Kinetics of tagged PArt expression protein during the intraerythrocytic parasite cycle. (A) Western blot analysis of the expression of PArt at the trophozoite stage (30 h postinvasion) in the wild type (FUP/CB) and in the overexpressing line (PArt/myc). Western blots were probed with mouse antibodies raised against the W-rich portion of PArt and with antibody against HSP70 as a loading control (left) or with a mouse monoclonal anti-myc antibody (right). (B) mRNA expression level of PArt during the development cycle of the overexpressing line PArt/myc relative to PArt expression in wild-type FUP/CB. An increase of RNA is observed during the first 24 h postinvasion.
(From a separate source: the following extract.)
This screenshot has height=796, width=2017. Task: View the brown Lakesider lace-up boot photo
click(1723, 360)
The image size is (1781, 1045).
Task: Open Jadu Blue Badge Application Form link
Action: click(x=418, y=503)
The expression ratio was normalized to the mRNA level of PFI0425w. Error bars indicate standard deviations.

Fig. 4.

Localization of PArt in FUP/CB and PArt/myc lines. Immunofluorescence assays were performed with the wild-type (FUP/CB) (A) or the overexpressing parasites (PArt/myc) (B). PArt localization with a polyclonal mouse antibody raised against the W-rich portion of the protein is shown in green. Nuclei are labeled blue with Hoescht 33342. Pictures were taken under identical exposure conditions.

Fig. 5.

Tolerance of the PArt/myc line to a 3-h exposure to artesunate. (A) Identical development of the wild type (FUP/CB) and the overexpressing transgenic line (PArt/myc) during 72 h in the absence of artesunate. Parasitemia and stage distribution were determined by the optical microscopy of Giemsa-stained blood films made every 24 h of parasite development. White bars indicate ring stages, i.e., ring-shaped parasites, uninucleated with thin cytoplasm; gray bars indicate trophozoites, i.e., uninucleated parasites with fleshy cytoplasm; black bars indicate schizonts, i.e., multinucleated parasites. (B) Artesunate induced a dose-dependent delay in the development of the wild type (FUP/CB) and the overexpressing transgenic line (PArt/myc). Parasitemia and stage distribution were determined as described above at time zero and at 24, 48, and 72 h after exposure to artesunate. Parasite reinvasion is totally completed only at 72 h due to a drug-induced delay in development. Bars are defined as described above. (C) Survival of the wild type (white bars), control transfected line (light gray bars), or overexpressed transgenic line (dark gray bars) to a 3-h incubation with increasing doses of artesunate was determined by 72 h after the end of drug exposure (pooled results from four independent experiments). The survival of drug-exposed parasites is expressed as the percentage of the parasitemia reached at 72 h in untreated cultures. A one-sided rank-sum Wilcoxon test was used to determine drug concentrations for which the survival rate of the PArt/myc line was significantly increased compared to that of controls. Doses leading to significant survival differences (20 and 40 ng/ml) are indicated by an asterisk. Error bars indicate standard deviations.